Lawmakers in California have killed a bill that would ban most surgeries on “intersex” infants and young children – those born with ambiguous sex characteristics.
The measure would have prohibited surgeries on children, aged six and under, born with sex characteristics that cannot easily be categorized as “male” or “female,” unless the Medical Board of California determined they were medically necessary.
A majority of state lawmakers – three Democrats and one Republican on the state Senate Business, Professions and Economic Development Committee, voted to reject the bill, proposed by Democrat State Sen. Scott Wiener, that would have banned most of the intersex procedures, reported the Associated Press (AP).
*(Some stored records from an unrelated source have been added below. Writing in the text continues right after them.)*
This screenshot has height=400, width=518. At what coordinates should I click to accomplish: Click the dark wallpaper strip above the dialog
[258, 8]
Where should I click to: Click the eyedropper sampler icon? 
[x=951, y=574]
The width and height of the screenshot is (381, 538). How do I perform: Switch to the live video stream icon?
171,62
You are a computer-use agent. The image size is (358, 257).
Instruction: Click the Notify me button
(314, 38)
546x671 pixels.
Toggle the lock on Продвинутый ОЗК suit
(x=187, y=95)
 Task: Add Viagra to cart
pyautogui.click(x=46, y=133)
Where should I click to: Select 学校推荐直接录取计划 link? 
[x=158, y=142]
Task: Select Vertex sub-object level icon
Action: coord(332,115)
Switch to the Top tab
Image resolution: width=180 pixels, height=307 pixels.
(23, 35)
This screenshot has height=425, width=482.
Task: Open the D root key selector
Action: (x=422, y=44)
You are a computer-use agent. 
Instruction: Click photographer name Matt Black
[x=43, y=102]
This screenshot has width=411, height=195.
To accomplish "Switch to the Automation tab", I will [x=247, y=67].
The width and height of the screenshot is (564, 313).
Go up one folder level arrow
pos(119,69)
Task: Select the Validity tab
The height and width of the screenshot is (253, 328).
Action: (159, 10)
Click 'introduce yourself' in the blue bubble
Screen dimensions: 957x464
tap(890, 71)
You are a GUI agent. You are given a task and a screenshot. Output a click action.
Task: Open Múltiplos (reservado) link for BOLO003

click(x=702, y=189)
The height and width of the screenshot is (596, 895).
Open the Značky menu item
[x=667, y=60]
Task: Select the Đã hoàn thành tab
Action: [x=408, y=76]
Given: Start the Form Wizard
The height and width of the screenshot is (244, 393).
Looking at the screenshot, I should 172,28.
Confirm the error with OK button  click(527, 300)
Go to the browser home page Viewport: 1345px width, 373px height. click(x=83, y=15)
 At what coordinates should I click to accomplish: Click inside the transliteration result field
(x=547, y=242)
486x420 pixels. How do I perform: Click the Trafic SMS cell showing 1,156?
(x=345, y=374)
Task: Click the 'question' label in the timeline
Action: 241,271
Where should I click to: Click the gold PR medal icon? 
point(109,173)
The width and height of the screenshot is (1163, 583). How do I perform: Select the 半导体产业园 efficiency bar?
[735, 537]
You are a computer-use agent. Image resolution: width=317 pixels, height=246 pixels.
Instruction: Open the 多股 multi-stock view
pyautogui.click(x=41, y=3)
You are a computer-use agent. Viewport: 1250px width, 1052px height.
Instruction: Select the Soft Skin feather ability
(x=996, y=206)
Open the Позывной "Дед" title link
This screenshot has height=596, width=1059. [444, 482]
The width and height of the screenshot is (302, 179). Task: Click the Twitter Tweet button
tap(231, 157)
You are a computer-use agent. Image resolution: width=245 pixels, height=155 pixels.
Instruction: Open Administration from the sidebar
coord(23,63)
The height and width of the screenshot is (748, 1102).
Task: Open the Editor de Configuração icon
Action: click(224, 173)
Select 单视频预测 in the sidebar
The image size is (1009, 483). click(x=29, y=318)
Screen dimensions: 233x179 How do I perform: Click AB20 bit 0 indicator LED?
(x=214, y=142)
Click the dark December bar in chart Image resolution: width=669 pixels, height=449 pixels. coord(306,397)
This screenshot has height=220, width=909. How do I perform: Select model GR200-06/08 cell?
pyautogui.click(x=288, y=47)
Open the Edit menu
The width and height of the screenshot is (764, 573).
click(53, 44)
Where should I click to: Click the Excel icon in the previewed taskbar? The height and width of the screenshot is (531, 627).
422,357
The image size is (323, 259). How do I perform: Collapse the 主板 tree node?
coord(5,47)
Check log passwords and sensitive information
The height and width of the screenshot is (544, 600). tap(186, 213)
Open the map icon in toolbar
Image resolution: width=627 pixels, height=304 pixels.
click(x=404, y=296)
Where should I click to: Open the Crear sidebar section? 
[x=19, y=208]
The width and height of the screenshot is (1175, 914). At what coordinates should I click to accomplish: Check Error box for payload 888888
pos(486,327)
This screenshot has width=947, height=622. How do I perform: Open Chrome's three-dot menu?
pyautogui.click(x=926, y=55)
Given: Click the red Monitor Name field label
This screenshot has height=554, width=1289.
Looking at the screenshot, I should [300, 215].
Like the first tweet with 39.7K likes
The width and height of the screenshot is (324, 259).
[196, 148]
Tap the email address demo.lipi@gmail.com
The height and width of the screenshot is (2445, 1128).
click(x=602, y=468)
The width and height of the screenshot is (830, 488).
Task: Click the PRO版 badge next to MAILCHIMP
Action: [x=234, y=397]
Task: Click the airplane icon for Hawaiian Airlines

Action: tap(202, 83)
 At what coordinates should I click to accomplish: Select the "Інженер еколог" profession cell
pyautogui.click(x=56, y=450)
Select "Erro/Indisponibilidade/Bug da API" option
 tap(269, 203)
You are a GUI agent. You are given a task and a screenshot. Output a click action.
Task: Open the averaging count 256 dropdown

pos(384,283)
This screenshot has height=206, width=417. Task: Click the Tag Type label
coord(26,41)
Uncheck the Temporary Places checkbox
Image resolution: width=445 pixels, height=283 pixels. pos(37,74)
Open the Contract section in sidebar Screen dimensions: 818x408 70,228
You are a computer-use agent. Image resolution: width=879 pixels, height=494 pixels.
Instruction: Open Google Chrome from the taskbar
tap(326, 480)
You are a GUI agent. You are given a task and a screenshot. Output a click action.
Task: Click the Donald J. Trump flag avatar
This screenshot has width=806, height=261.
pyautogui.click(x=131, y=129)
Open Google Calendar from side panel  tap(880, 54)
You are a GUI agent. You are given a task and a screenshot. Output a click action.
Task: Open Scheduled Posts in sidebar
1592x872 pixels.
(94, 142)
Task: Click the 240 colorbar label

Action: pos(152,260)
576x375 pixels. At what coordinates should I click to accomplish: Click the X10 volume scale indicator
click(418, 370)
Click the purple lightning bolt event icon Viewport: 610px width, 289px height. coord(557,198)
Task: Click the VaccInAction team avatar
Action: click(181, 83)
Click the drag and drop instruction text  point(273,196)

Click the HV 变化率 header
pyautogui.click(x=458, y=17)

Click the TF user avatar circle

Wiener claimed the bill addresses a civil rights issue and seeks to “ensure that people who are born intersex are able to make their own choices about their health and their gender identity instead of having other people make those irreversible surgical choices for them.”
However, as AP reported, a majority of committee members considered the measure’s definition of “intersex” to be overly broad.
The committee heard the testimony of Dr. Hillary Copp, a pediatric urologist at the University of California, San Francisco, who said she opposed the bill because it would remove “all flexibility for trained medical professionals and their [sic] loved ones to do what is in the best interest of the patient.”
“We’re not trying to perform sex assignment surgery,” Copp noted. “In fact, we don’t even assign genders. We talk about the baby. This is such a complex issue. Of course, we want to get it right.”
The committee voted to reject the legislation following a public hearing that featured testimony on both sides of the issue.
Democrat State Sen. Jerry Hill expressed concern about limiting intersex surgeries until a child is six years old.
“I look at my granddaughter who is five, almost six,” he said. “I don’t know if that’s something that she could make that decision on.”
Wiener insisted that, while parents would make the final decision, they should delay that decision until the child can talk and express his or her desires.
“These are kids who are told from a young age that there is something wrong with them,” he said, reported AP. “There is nothing wrong with them, there is nothing to be fixed about them, and they deserve the basic human dignity of being able to make decisions about their own bodies.”
The California Medical Association opposes Wiener’s legislation.
In November, a bill that would ban “medically unnecessary” surgeries on intersex children prior to their ability to provide informed consent was announced by New York State Sen. Brad Hoylman, a Democrat.
The measure sought to “protect intersex children from medical intervention and allow them to make these decisions for themselves when they are prepared to do so,” Hoylman said, according to CNN.
Hoylman added:
These individuals should have autonomy over their bodies. But under the current legal construct, intersex people, as infants or children, can be forced to undergo irreversible surgeries that can cause physical pain and emotional distress later in their lives.
Kimberly Zieselman, who identifies as “intersex” and is the executive director of interACT, an intersex advocacy group, supports legislation to ban such surgeries which, she says, reflect an “anti-LGBTQ bias.”
“Genital normalizing surgeries such as clitoral ‘reductions’ and vaginoplasties instill deep shame and sexual trauma in young children when they cannot make a decision for themselves,” Zieselman said. “That these abuses of intersex youth continue after decades of advocacy proves the intensity of the shame and anti-LGBTQ bias at play.”